Tragico disastro voluto dall’incuria e dall’insaziabile sete di denaro dei soliti uomini di potere e senza scrupoli. Duemila morti, di cui centinaia i bambini.
Un’opera che là non doveva essere fatta ma là fu fatta. E la natura diede, 1963, il suo tragico responso, scaricando tonnellate di pietre e massi, sollevando un’onda gigantesca, radendo al suolo interi paesi, uno dopo l’altro.
L’orrore profondo che mi prende le viscere convive con il senso di inutilità di quanto accaduto: nulla impararono gli uomini di potere da quel genocidio.
Negli anni a venire, negli anni che sono questi, altri uomini di potere, chi apertamente e chi nascondendosi dietro alle leggi del “mercato”, hanno perpetrato altri crimini, grandi e piccoli.
Ma sempre innocenti, uomini, donne e bambini, incolpevoli, sono morti per saziare l’ingordigia e sete di denaro di pochi uomini di potere: la nube tossica a Seveso, le scorie di fonderia altamente tossiche smaltite illegalmente nel veneto, i rifiuti ed i roghi tossici nella “terra dei fuochi”, i veleni ammorbanti dell’ILVA di Taranto che hanno diffuso tumori tutt’intorno, la discarica di Bussi nel pescarese …
D’altronde, nella società dell’effimero e del “consumo senza uso”, dell’apparire forsennato e ridicolo su fb e dell’egoismo diffuso, della frustrazione e dell’invidia di massa verso chi ostenta ed ha di più (1), ovunque, le pecore abbondano, belanti e pronte ad essere tosate, mentre “Lor signori” se la ridono a crepapelle e preparano nuovi disastri, nuove eclatanti o silenziose stragi massa.
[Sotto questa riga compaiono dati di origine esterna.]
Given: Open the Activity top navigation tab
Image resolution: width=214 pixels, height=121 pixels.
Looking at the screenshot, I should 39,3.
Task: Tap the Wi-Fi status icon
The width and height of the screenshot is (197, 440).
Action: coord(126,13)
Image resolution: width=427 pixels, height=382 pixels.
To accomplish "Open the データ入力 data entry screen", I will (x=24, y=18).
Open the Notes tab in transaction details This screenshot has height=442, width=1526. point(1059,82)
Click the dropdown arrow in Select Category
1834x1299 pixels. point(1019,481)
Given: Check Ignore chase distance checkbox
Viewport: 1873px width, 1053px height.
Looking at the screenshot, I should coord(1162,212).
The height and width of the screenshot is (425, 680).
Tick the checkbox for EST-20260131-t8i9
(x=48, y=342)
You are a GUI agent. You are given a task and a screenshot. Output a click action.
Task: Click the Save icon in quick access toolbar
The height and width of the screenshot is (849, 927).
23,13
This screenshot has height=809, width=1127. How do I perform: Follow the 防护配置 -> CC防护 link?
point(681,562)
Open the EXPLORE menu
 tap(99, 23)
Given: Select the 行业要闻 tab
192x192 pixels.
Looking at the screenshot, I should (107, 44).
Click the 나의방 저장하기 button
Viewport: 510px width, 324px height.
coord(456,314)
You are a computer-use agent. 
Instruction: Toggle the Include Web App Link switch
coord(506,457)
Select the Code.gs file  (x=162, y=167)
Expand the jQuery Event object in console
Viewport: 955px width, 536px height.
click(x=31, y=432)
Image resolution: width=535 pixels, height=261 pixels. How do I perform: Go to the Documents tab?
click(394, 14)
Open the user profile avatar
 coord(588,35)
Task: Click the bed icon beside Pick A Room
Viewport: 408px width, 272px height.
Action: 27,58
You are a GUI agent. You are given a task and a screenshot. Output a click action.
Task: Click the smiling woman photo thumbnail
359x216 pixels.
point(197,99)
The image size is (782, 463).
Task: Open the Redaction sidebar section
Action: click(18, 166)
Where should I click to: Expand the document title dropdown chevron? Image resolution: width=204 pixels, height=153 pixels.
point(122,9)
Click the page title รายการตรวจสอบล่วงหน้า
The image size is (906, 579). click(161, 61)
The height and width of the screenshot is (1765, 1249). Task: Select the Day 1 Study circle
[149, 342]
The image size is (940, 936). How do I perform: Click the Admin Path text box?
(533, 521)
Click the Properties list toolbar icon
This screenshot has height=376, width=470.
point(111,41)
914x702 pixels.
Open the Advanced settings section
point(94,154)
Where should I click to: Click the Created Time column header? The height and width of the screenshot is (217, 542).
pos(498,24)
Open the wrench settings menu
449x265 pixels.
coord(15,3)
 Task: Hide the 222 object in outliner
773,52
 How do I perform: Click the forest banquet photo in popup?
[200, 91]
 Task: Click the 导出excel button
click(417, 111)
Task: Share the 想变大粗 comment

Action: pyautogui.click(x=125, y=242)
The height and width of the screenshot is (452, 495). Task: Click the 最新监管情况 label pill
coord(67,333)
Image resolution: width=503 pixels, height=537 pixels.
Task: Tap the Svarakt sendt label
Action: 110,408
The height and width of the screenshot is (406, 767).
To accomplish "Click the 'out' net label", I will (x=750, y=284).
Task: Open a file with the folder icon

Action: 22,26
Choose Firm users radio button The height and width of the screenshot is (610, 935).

- I giorni in compagnia degli amici proseguono sereni, tra
riflessioni profonde e chiacchiere amene, un “mezzo e mezzo” da Nardini e la
scoperta di una Elise docente di matematica impeccabile, una gita in uno dei
tanti laghi che circondano Bassano, qualche bicchiere di buon vino bianco e
ipotesi di corsi marziali e di benessere nell’abbiatense.
Gli abbracci, la sera, sotto una volta di stelle
luminose: Arrivederci a Milano!!
- Il libro di queste giornate estive è “Psicologia della paura”, di Anna
Oliverio Ferrario.
Mi colpiscono queste pagine: “ Contatto fisico: la persona spaventata non si limita a sottrarsi al
pericolo ma può cercare di raggiungere qualcuno che lo protegga e lo conforti
attraverso un contatto fisico. E’ il caso, per esempio, del bambino che inseguito
da un cane salta tra le braccia della mamma; ma è anche il caso dell’adulto che
dopo un grosso spavento cerca conforto in un abbraccio. Di fronte a situazioni
minacciose i bambini cercano istintivamente quel contatto fisico rassicurante a
cui sono abituati fin dalle prime fasi della vita, tant’è che quando nei primi
anni di vita questo tipo di conforto è stato insufficiente essi appaiono
insicuri e ansiosi, a volte bisognosi in maniera eccessiva della presenza
materna in una età in cui potrebbero ormai fronteggiare le normali separazioni
quotidiane. Il problema di questi bambini è che non sono riusciti a
interiorizzare quel senso di sicurezza di base che consente di affrontare
autonomamente tante diverse situazioni di vita quotidiana.”Ho sempre pensato che la giocosa voglia di lottare, di spingersi al suolo, fosse semplicemente dettata da una infanzia in cui tali giochi “maschi” fossero, per diversi motivi: madre apprensiva, scarsa o nulla vita “di strada”, assenti e/o vietati, e così ci fosse, finalmente, il piacere liberatorio di recuperare, pur adulti, una pratica giocosamente maschia.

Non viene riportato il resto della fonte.